Feds plan expanded Midlothian air pollution study after criticism of state report
The last time the federal government agreed to assess environmental health in Midlothian, the results weren't pretty.
A December 2007 draft report inspired recriminations, bureaucratic infighting and even a blast from the chairman of a congressional investigations panel. And people in Midlothian still didn't know if it was safe to breathe the air in North Texas' most industrialized city.
Now, federal officials have vowed to try again to answer that basic question – this time with weapons missing from the earlier effort, such as a squadron of scientists, a rigorous peer-review process and a much broader mandate.
The outcome of the new review of Midlothian, which a federal agency outlined in a letter dated May 27 to state and local officials, could be the most comprehensive look at air pollution health risks ever undertaken in the Dallas-Fort Worth area. At a minimum, it addresses criticism that past government reviews of emissions from Midlothian's three cement plants and a steel mill fell short.
The Agency for Toxic Substances and Disease Registry, an arm of the federal Centers for Disease Control and Prevention, will coordinate the new review, this time taking the lead. The earlier report on Midlothian's air quality was written by the Texas Department of State Health Services under a contract to the federal agency.
No timetable for the new review was available. The ATSDR official in charge of the effort, Jennifer Lyke, could not be reached Tuesday.

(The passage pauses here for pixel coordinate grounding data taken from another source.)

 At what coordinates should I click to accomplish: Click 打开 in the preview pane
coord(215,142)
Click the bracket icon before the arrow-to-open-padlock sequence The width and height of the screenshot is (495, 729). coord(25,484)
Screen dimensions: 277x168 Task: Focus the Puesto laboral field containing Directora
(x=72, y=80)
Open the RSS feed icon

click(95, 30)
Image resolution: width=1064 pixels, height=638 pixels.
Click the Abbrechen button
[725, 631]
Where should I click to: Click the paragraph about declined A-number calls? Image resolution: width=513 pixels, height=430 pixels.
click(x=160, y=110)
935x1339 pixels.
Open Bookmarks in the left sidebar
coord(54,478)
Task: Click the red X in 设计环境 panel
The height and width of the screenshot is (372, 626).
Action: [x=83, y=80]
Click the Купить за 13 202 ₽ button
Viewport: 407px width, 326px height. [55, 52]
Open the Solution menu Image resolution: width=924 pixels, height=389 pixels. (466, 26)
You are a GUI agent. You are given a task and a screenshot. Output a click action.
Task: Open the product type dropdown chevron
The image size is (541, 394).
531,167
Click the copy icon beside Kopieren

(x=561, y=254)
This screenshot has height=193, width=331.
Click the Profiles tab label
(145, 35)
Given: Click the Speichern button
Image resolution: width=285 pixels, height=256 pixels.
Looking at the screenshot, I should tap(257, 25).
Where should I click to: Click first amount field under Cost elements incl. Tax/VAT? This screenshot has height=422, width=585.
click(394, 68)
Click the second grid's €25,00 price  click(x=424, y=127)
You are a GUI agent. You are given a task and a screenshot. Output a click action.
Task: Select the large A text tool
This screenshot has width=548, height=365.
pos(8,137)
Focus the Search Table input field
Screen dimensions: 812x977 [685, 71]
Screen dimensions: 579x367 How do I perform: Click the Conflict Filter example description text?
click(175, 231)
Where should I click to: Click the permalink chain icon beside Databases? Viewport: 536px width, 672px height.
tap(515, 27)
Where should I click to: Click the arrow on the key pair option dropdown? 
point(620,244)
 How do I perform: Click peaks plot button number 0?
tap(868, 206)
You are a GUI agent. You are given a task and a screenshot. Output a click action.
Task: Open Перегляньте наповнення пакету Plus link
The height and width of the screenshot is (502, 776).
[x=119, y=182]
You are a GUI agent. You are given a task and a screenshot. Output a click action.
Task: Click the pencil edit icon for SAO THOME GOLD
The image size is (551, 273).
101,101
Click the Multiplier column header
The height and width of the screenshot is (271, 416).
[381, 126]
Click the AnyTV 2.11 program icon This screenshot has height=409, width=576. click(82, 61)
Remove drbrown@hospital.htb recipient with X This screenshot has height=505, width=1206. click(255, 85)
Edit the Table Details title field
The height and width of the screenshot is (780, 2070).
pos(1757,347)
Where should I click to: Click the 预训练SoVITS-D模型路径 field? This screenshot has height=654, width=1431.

Midlothian resident Sal Mier, a retired CDC official who first requested federal help in evaluating the city's industrial air pollution in 2005, said the renewed federal involvement was good news.
"I'm very pleased with the investment that ATSDR is willing to making in relooking at our situation," said Mier, who has met with the agency experts assigned to the study. "I was extremely impressed with their sincerity and their willingness to look at the broader picture."
Mier and other environmental advocates branded the 2007 report by the state health department as a shallow whitewash based on insufficient data. He reiterated that view March 12 before the U.S. House Science and Technology Committee's investigative subcommittee, which held a hearing in Washington on the ATSDR's performance.
At that hearing, the panel chairman, Rep. Brad Miller, D-N.C., called studies such as the 2007 Midlothian review examples of "jackleg assessments" that ignored communities' environmental health concerns.
That congressional grilling apparently played a role in the ATSDR's decision to launch an expanded Midlothian review. Dr. John Villanacci, manager of the Texas health department's Environmental and Injury Epidemiology and Toxicology Branch, said the federal agency launched the new study after it "got some kind of congressional direction."
Villanacci said the new study would involve more experts seeking more types of information than his department's previous effort.
The earlier review was based almost entirely upon a health department comparison of air monitoring data, gathered by the Texas Commission on Environmental Quality, to the commission's numerical standards for airborne pollutant levels. In its letter last week, the ATSDR said, "There is much more that needs to be examined, including how the air data is generated."
The TCEQ blasted the 2007 health department report as "riddled with errors" and said it exaggerated public risk. The environmental commission says additional monitoring since December 2008 shows no public health concern.
"Our data indicate that air quality in the Midlothian area is good," the TCEQ's chief toxicologist, Dr. Michael Honeycutt, said in an e-mail response on Tuesday. "We will provide data as requested for the ATSDR study."
Local officials in Midlothian were also critical of the health department report in 2007, saying its failure to reach any conclusions had unfairly kept the city under a cloud of doubt. City Manager Don Hastings said Tuesday that he was glad the federal agency will try to provide scientifically defensible answers to questions that have plagued Midlothian for decades.
"Protecting the public health and safety and welfare is job No. 1," Hastings said. He said the community would be glad to get the results, "whatever the answer is."